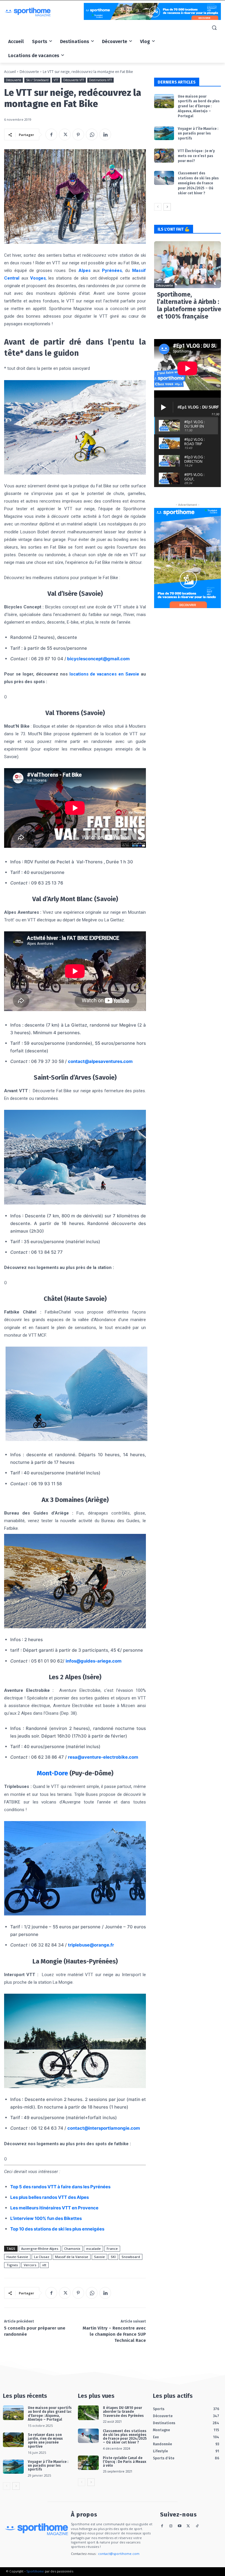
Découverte (29, 71)
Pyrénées (112, 270)
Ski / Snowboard (37, 80)
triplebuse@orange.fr (91, 1945)
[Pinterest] (78, 134)
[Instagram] (171, 2526)
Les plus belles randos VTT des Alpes (49, 2197)
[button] (214, 28)
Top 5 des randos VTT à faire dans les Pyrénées (60, 2186)
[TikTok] (197, 2526)
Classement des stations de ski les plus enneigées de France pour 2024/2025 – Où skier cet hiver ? (198, 183)
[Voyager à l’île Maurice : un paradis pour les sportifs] (164, 133)
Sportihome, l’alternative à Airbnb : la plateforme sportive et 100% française (189, 305)
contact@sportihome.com (118, 2553)
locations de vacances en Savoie (104, 674)
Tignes (12, 2265)
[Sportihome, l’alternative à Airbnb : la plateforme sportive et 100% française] (187, 264)
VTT (56, 80)
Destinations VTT (100, 80)
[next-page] (167, 207)
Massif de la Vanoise (71, 2257)
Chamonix (72, 2248)
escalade (93, 2248)
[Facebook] (51, 134)
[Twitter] (65, 134)
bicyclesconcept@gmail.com (98, 658)
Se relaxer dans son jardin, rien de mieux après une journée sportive (45, 2441)
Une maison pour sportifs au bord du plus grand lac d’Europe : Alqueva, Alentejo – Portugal (199, 106)
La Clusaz (41, 2257)
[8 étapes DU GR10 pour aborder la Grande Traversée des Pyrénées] (88, 2412)
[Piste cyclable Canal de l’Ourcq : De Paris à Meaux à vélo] (88, 2463)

**Task description**
"VTT (56, 80)" marks the last line to keep. Retype every line from the start of the entries through that one, exactly, and drop the pictures.

**Written response**
Découverte (29, 71)
Pyrénées (112, 270)
Ski / Snowboard (37, 80)
triplebuse@orange.fr (91, 1945)
[Pinterest] (78, 134)
[Instagram] (171, 2526)
Les plus belles randos VTT des Alpes (49, 2197)
[button] (214, 28)
Top 5 des randos VTT à faire dans les Pyrénées (60, 2186)
[TikTok] (197, 2526)
Classement des stations de ski les plus enneigées de France pour 2024/2025 – Où skier cet hiver ? (198, 183)
[Voyager à l’île Maurice : un paradis pour les sportifs] (164, 133)
Sportihome, l’alternative à Airbnb : la plateforme sportive et 100% française (189, 305)
contact@sportihome.com (118, 2553)
locations de vacances en Savoie (104, 674)
Tignes (12, 2265)
[Sportihome, l’alternative à Airbnb : la plateforme sportive et 100% française] (187, 264)
VTT (56, 80)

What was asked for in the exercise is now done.